**Task goal**
Render every line of the items below as a Markdown table with the columns Row and Text, numbering the rows in order and omitting blank lines. Leave the pictures out of the table.

-- Start of Dataset extract --

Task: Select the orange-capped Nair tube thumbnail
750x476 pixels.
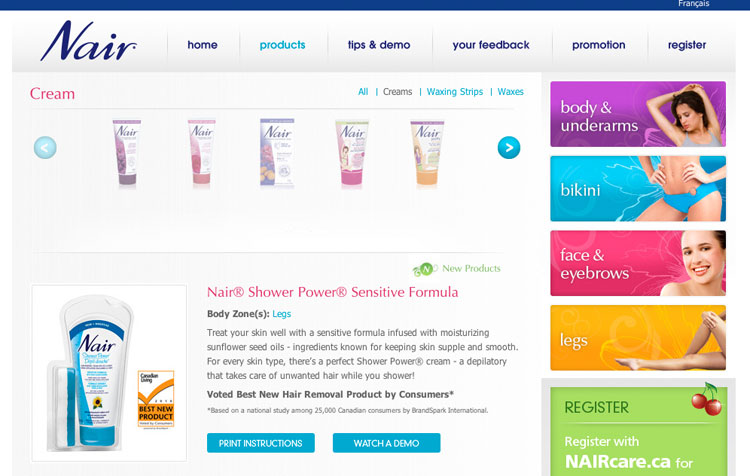Action: (427, 153)
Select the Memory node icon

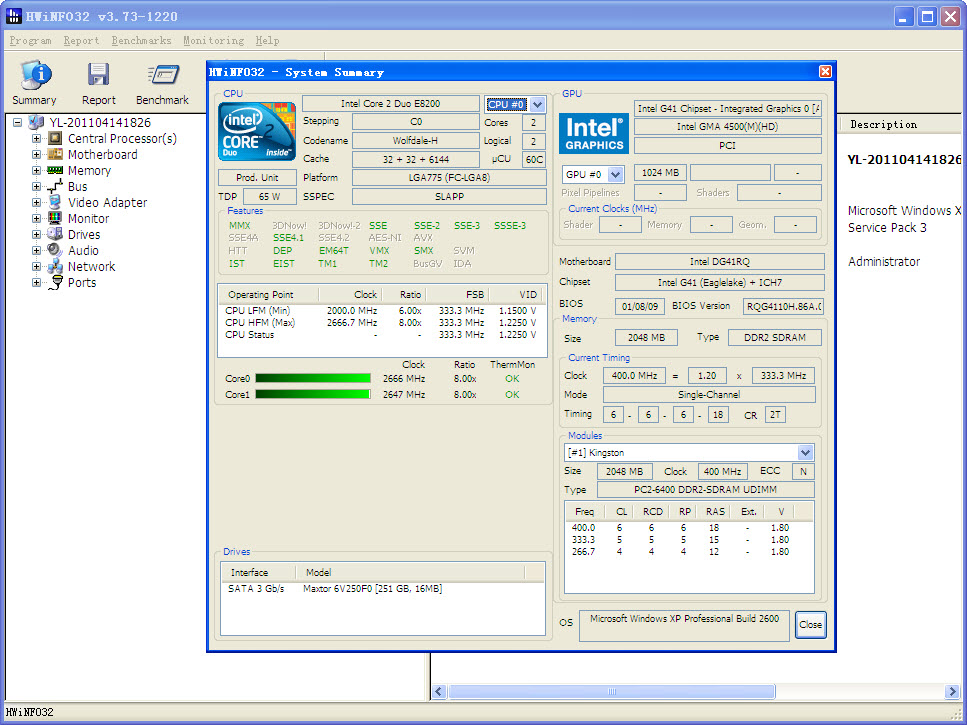[x=55, y=171]
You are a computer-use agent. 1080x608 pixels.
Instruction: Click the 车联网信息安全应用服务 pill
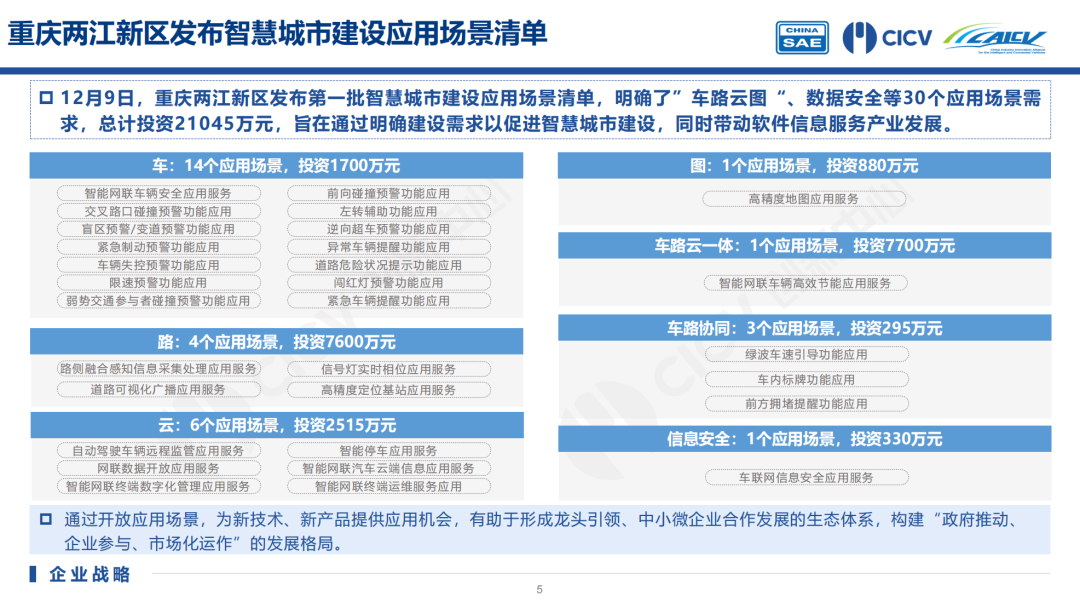coord(806,478)
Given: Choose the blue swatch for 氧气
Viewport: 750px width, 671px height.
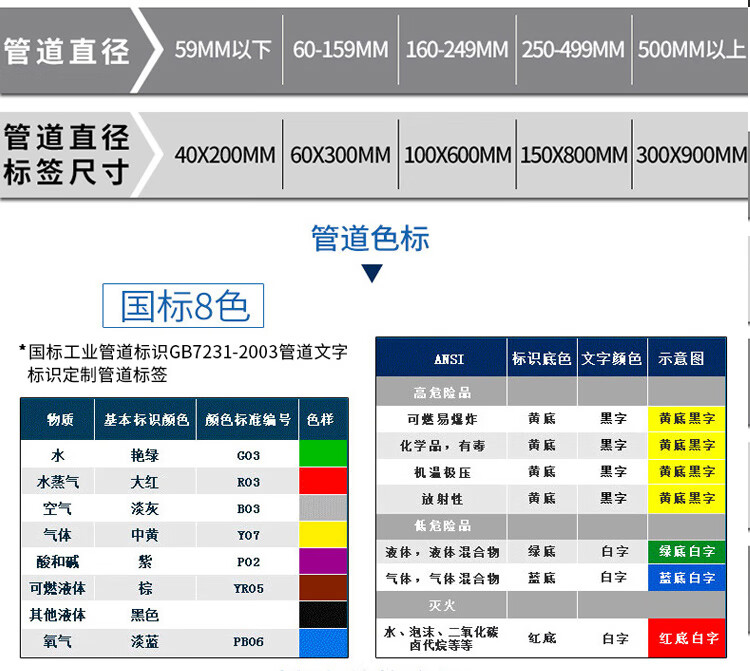Looking at the screenshot, I should (x=323, y=641).
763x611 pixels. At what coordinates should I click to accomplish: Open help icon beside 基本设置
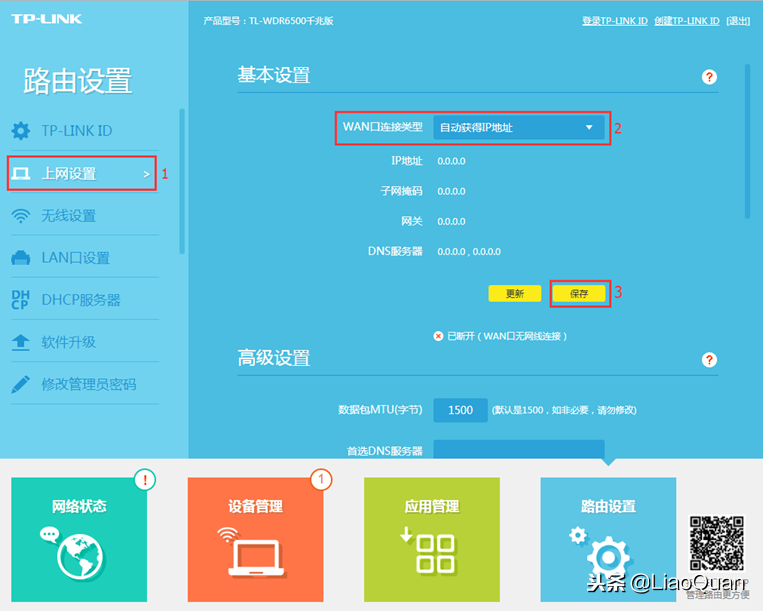(x=709, y=77)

-- End of Dataset extract --

**Solution for this task**
| Row | Text |
|---|---|
| 1 | Task: Select the orange-capped Nair tube thumbnail |
| 2 | 750x476 pixels. |
| 3 | Action: (427, 153) |
| 4 | Select the Memory node icon |
| 5 | [x=55, y=171] |
| 6 | You are a computer-use agent. 1080x608 pixels. |
| 7 | Instruction: Click the 车联网信息安全应用服务 pill |
| 8 | coord(806,478) |
| 9 | Given: Choose the blue swatch for 氧气 |
| 10 | Viewport: 750px width, 671px height. |
| 11 | Looking at the screenshot, I should (x=323, y=641). |
| 12 | 763x611 pixels. At what coordinates should I click to accomplish: Open help icon beside 基本设置 |
| 13 | (x=709, y=77) |